WHAT YOU SHOULD DO: Quote the stretch of the data below from the line containing "Cycle the party" through the line containing "coord(221,183)", word for word.

PROVIDED DATA:
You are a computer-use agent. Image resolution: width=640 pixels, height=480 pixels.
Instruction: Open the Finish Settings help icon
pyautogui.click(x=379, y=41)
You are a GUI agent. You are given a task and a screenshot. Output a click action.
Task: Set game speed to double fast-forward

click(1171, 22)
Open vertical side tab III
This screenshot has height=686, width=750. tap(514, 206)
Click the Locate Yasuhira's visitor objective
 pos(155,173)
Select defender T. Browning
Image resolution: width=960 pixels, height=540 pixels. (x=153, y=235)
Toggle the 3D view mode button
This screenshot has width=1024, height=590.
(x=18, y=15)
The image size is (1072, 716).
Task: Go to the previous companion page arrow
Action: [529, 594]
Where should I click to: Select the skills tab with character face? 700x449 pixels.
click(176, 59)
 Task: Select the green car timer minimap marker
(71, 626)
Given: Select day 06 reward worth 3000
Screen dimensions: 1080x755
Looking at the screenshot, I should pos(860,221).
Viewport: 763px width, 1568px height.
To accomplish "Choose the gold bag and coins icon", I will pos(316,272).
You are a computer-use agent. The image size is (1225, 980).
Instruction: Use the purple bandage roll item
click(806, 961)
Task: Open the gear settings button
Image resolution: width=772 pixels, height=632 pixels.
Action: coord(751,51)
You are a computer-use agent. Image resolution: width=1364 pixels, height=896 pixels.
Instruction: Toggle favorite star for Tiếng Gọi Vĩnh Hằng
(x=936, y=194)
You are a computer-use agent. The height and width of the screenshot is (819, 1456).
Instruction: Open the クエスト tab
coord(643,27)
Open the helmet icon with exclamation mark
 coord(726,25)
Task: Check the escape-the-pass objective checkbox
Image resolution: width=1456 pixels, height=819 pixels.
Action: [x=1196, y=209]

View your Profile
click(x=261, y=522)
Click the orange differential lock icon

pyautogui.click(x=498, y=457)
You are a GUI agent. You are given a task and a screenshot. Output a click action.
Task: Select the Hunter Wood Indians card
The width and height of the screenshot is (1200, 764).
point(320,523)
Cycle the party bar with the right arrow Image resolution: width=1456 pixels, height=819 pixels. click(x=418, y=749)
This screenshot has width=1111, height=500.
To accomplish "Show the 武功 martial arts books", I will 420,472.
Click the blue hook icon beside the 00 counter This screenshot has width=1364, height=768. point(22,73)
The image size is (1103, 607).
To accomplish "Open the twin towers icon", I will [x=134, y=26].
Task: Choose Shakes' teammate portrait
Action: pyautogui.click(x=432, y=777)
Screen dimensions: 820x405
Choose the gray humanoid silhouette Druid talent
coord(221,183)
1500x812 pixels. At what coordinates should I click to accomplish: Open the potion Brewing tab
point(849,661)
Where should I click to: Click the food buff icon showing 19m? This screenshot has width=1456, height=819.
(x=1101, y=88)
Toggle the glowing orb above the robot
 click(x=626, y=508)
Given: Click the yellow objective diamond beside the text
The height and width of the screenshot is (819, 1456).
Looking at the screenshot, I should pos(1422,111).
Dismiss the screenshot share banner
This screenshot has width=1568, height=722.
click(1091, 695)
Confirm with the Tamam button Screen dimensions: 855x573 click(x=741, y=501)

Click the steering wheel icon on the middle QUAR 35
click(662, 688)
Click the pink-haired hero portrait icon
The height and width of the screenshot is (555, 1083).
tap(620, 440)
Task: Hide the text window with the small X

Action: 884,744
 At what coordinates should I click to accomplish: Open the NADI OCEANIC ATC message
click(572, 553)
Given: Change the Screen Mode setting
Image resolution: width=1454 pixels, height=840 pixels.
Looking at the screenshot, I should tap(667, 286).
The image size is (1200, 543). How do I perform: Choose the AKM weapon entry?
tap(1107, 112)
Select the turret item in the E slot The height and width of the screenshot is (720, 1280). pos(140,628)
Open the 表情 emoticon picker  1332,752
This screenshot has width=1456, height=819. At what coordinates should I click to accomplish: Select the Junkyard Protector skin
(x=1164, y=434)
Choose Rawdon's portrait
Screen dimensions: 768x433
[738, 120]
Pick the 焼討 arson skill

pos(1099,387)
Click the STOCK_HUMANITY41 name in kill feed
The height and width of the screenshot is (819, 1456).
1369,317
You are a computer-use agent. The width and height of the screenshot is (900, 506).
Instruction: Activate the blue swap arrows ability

TASK SOLUTION:
Cycle the party bar with the right arrow Image resolution: width=1456 pixels, height=819 pixels. click(x=418, y=749)
This screenshot has width=1111, height=500.
To accomplish "Show the 武功 martial arts books", I will 420,472.
Click the blue hook icon beside the 00 counter This screenshot has width=1364, height=768. point(22,73)
The image size is (1103, 607).
To accomplish "Open the twin towers icon", I will [x=134, y=26].
Task: Choose Shakes' teammate portrait
Action: pyautogui.click(x=432, y=777)
Screen dimensions: 820x405
Choose the gray humanoid silhouette Druid talent
coord(221,183)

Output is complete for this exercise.